Genova ha sempre investito nel mattone, ma ripeto che oggi è tutto difficile . Anche alloggi centrali di ottima qualità a Corte Lambruschini hanno subito un ribasso del 20%. I quartieri che certamente tengono sono Albaro e Nervi, il Levante genovese insomma. Diciamo che il futuro è incerto ed il mercato “drogato”. Si dovrebbe puntare a valorizzare il patrimonio esistente anziché continuare a costruire il nuovo e magari periferico, ma il centro storico che dovrebbe rappresentare il fiore all’occhiello della città è stato tutelato nella quantità e non nella qualità. Senza il miglioramento del tessuto sociale, che è possibile soltanto col miglioramento dei servizi, non può esserci altro che degrado nella zona. Nessun genovese accetterebbe più di andare a vivere in una zona dove mancano posteggi, spazi esterni vivibili e sicurezza , per questo la maggior parte del nostro centro storico è abitato in prevalenza da extracomunitari e da persone appartenenti a fasce sociali deboli. Bisogna trovare il coraggio di avviare un piano di risanamento serio e non demagogico, con diradamento degli edifici non significativi e l’apertura di spazi che consentano una normale accessibilità e normali condizioni di vita. L’unico parcheggio possibile in zona è quello del porto Antico. Ma, dica lei, chi ha voglia di attraversare quella casbah per tornare a casa la sera? I giovani, finchè restano tali, forse, ma già quando cominciano ad avere moglie e carrozzino, meno. Certo, operazioni di questo tipo necessitano di notevoli risorse e quindi credo che al momento tutto questo non sia proponibile.
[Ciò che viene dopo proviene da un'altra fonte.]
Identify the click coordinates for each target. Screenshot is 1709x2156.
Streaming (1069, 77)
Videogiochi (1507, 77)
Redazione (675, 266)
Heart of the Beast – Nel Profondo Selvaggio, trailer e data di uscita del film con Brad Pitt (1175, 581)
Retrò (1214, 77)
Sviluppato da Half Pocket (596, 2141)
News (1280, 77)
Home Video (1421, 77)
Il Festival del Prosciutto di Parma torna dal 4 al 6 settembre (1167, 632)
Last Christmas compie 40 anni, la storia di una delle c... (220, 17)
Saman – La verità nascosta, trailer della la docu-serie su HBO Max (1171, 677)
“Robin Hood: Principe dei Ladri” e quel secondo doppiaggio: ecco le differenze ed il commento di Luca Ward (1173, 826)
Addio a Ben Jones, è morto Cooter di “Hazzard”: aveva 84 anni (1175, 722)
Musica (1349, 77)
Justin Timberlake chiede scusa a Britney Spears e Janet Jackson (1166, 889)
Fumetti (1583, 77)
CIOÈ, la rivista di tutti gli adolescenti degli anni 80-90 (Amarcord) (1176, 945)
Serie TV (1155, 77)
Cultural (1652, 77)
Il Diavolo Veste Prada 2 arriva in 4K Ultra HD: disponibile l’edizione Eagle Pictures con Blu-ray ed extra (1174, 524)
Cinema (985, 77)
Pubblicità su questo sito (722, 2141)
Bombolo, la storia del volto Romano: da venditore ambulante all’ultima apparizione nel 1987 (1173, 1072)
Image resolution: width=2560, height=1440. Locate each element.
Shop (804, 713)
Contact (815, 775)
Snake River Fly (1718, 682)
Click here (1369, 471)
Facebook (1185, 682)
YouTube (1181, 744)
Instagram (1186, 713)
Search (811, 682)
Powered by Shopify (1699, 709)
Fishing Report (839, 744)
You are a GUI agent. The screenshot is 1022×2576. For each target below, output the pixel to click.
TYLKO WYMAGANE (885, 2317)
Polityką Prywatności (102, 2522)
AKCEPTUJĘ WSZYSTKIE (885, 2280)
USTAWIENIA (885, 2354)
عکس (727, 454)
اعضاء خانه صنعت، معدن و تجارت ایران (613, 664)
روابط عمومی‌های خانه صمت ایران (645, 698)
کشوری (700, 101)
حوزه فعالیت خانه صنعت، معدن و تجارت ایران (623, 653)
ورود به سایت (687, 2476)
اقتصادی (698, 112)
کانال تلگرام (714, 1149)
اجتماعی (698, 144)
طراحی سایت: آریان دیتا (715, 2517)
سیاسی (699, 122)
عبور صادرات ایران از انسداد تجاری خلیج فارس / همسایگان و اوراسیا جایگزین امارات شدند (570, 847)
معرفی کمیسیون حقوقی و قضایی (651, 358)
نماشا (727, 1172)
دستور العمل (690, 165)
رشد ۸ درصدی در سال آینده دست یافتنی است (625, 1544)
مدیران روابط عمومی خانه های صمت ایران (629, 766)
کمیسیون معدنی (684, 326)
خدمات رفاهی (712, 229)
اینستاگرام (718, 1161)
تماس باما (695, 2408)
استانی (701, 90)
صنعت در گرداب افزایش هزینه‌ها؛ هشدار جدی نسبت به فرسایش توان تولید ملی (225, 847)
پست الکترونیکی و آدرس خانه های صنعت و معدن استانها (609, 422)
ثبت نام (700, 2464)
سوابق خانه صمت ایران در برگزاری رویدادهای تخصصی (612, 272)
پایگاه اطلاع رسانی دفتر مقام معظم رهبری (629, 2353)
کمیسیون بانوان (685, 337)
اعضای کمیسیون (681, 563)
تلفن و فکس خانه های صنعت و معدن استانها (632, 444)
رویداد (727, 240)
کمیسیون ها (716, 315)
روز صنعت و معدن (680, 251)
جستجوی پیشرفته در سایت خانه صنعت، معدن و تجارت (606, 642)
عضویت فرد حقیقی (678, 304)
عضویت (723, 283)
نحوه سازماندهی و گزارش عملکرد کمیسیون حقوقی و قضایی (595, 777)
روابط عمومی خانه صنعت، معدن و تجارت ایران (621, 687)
Come è l’economia in Liguria in questo momento?
L’attività portuale dà segni di ripresa, ma anche le grandi aziende che assorbivano tante maestranze si sono fisiologicamente ridotte sia per la globalizzazione che per carenze strutturali, logistiche e di infrastrutture. C’è bisogno di interventi grandi ed urgenti, ma anche qui la capacità delle risorse è esigua.
Cosa ne pensa dell’ultima versione della finanziaria?
Mi pare che ci sia grande confusione tanto da sembrare una gara di dilettanti allo sbaraglio con provvedimenti che vengono quotidianamente ritirati e modificati. Dovremmo distinguere tra interventi per tamponare le emergenze e quelli più strutturati per fare ripartire l’economia. Per far affluire soldi nelle casse pubbliche bisogna basarsi ancora una volta sui redditi dei cittadini, il resto è fumo. Ma è anche vero che i sacrifici possono essere accettati se esiste una strategia chiara per dare un futuro, una prospettiva. Solo in questo senso assume significato lo sciopero programmato, che per altro aggiunge tensione e danno ad un economia che lotta per non perdere ulteriori posizioni.
Lei è ottimista sul destino dell’Italia?
Difficile pensare con ottimismo in questo momento. Il Paese si deve assolutamente dare una struttura diversa, una diversa mentalità che superi la logica delle parti, se vuole avere credibilità. Il clima è avvelenato, la gente è stufa se è vero, come è vero, che il primo partito è rappresentato dai non votanti. Si avverte il bisogno di recuperare un dialogo più sereno ed oggettivo a prescindere dalle situazioni dei singoli. Auspichiamo una svolta decisa per un recupero di credibilità della classe politica senza proclamare, per una volta, né vinti né vincitori, dal momento che, a nostro avviso, vincitori non ce ne sono.